XV
Gorge chaude
Maintenant, tandis que M.le cardinal de Lorraine se fait mettre au lit par son valet de chambre ; tandis que Robert Stuart rentre chez son ami Patrick ; tandis que M. de Condé rejoint son hôtel, rageant et riant tout à la fois ; tandis que madame l’amirale ne se lasse pas de retourner ses poches et de chercher le malencontreux billet qui a causé tout ce scandale ; tandis que le roi interroge la Lanoue pour tâcher de savoir d’elle comment a pu se répandre le bruit de son rendez-vous ; tandis que M. le maréchal de Saint-André se demande à lui-même s’il doit remercier Dieu ou accuser le hasard de ce qui lui arrive ; tandis que Mlle de Saint-André rêve qu’elle a autour du cou et des bras les bijoux de Mme d’Étampes et de la duchesse de Valentinois, et sur la tête la couronne de Marie Stuart, voyons ce que font les jeunes princes de Montpensier et de La Roche-sur-Yon, auxquels nous nous sommes promis de revenir.
Les deux beaux et joyeux jeunes gens, témoins d’un spectacle qu’ils trouvaient charmant, avaient été forcés de se contenir devant ces trois graves figures, plus graves encore que d’habitude en ce moment : M. de Guise, M. de Saint-André et le cardinal de Lorraine. Il y a plus : prenant un visage de circonstance, ils avaient très convenablement fait leurs compliments de condoléances à M. le cardinal de Lorraine, à M. le maréchal de Saint-André et à M. de Guise. Puis, profitant du premier angle de corridor qui leur avait permis de se dérober, ils étaient restés silencieux et dans l’ombre jusqu’à ce que chacun se fût éloigné et eût disparu dans la direction qu’il lui convenait de prendre.
Une fois seuls et bien seuls, le rire contenu à grand-peine dans leur poitrine en était sorti avec de tels éclats, que les vitres du Louvre en avaient tremblé comme au passage d’un lourd chariot.
Adossés chacun d’un côté de la muraille, en face l’un de l’autre, les mains sur les côtes, la tête renversée en arrière, ils se tordaient dans de telles convulsions, qu’on les eût pris pour deux épileptiques, ou, comme on disait alors, pour deux possédés.
– Ah ! cher duc ! dit le prince de la Roche-sur-Yon respirant le premier.
– Ah ! cher prince ! répondit celui-ci avec effort.

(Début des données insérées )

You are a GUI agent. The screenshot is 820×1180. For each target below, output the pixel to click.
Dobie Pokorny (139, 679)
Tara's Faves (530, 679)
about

– Et quand on pense... quand on pense qu’il y a des gens... des gens qui prétendent qu’on ne rit plus... qu’on ne rit plus dans ce pauvre Paris !
– Ce sont des gens... des gens mal... intentionnés.
– Ah !... mon Dieu... que cela fait de bien et de mal à la fois, de rire !
– Avez-vous vu la figure de M. de Joinville ?
– Et celle du maréchal de Saint... de Saint-André.
– Je ne regrette qu’une chose, duc, dit le prince de La Roche-sur-Yon en se calmant un peu.
– Et, moi, j’en regrette deux, prince, répondit celui-ci.
– C’est de n’avoir point été à la place du roi, eussé-je été vu de tout Paris !
– Et moi, c’est de n’avoir point été vu de tout Paris étant à la place du roi.
– Oh ! ne regrettez rien, duc : demain, avant midi, tout Paris le saura.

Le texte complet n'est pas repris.